Exercise objective. Retype exactly the stretch of lines that begins at the line containing "This screenshot has width=1568, height=765." and ends at the last line of the data, with no other lines.

Data shown.
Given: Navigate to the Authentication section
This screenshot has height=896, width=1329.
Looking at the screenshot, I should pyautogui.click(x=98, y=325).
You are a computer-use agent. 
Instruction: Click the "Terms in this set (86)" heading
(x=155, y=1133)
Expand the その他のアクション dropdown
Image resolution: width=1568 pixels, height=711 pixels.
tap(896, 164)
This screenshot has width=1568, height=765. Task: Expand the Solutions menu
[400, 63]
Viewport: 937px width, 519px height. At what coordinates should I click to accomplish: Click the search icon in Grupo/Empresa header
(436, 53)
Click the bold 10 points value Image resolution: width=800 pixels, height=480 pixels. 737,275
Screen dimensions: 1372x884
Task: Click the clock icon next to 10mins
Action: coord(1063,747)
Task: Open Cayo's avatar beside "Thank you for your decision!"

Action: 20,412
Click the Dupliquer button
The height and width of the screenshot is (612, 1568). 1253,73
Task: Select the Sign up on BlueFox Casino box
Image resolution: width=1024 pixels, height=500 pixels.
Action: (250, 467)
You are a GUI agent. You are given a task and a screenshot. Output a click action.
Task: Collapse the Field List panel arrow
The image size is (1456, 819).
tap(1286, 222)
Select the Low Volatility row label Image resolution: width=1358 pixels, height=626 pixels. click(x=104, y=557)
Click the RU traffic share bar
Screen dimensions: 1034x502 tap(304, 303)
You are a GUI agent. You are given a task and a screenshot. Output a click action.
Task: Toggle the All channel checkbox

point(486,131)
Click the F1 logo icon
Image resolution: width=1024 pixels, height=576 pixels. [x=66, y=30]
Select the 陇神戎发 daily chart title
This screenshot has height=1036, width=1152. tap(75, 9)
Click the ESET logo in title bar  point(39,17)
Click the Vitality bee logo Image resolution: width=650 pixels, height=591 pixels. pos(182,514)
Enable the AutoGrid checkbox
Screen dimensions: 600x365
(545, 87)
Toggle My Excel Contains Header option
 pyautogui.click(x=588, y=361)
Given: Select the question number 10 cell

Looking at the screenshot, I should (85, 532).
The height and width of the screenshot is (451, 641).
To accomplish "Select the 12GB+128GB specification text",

Answer section.
This screenshot has width=1568, height=765. Task: Expand the Solutions menu
[400, 63]
Viewport: 937px width, 519px height. At what coordinates should I click to accomplish: Click the search icon in Grupo/Empresa header
(436, 53)
Click the bold 10 points value Image resolution: width=800 pixels, height=480 pixels. 737,275
Screen dimensions: 1372x884
Task: Click the clock icon next to 10mins
Action: coord(1063,747)
Task: Open Cayo's avatar beside "Thank you for your decision!"

Action: 20,412
Click the Dupliquer button
The height and width of the screenshot is (612, 1568). 1253,73
Task: Select the Sign up on BlueFox Casino box
Image resolution: width=1024 pixels, height=500 pixels.
Action: (250, 467)
You are a GUI agent. You are given a task and a screenshot. Output a click action.
Task: Collapse the Field List panel arrow
The image size is (1456, 819).
tap(1286, 222)
Select the Low Volatility row label Image resolution: width=1358 pixels, height=626 pixels. click(x=104, y=557)
Click the RU traffic share bar
Screen dimensions: 1034x502 tap(304, 303)
You are a GUI agent. You are given a task and a screenshot. Output a click action.
Task: Toggle the All channel checkbox

point(486,131)
Click the F1 logo icon
Image resolution: width=1024 pixels, height=576 pixels. [x=66, y=30]
Select the 陇神戎发 daily chart title
This screenshot has height=1036, width=1152. tap(75, 9)
Click the ESET logo in title bar  point(39,17)
Click the Vitality bee logo Image resolution: width=650 pixels, height=591 pixels. pos(182,514)
Enable the AutoGrid checkbox
Screen dimensions: 600x365
(545, 87)
Toggle My Excel Contains Header option
 pyautogui.click(x=588, y=361)
Given: Select the question number 10 cell

Looking at the screenshot, I should (85, 532).
The height and width of the screenshot is (451, 641).
To accomplish "Select the 12GB+128GB specification text",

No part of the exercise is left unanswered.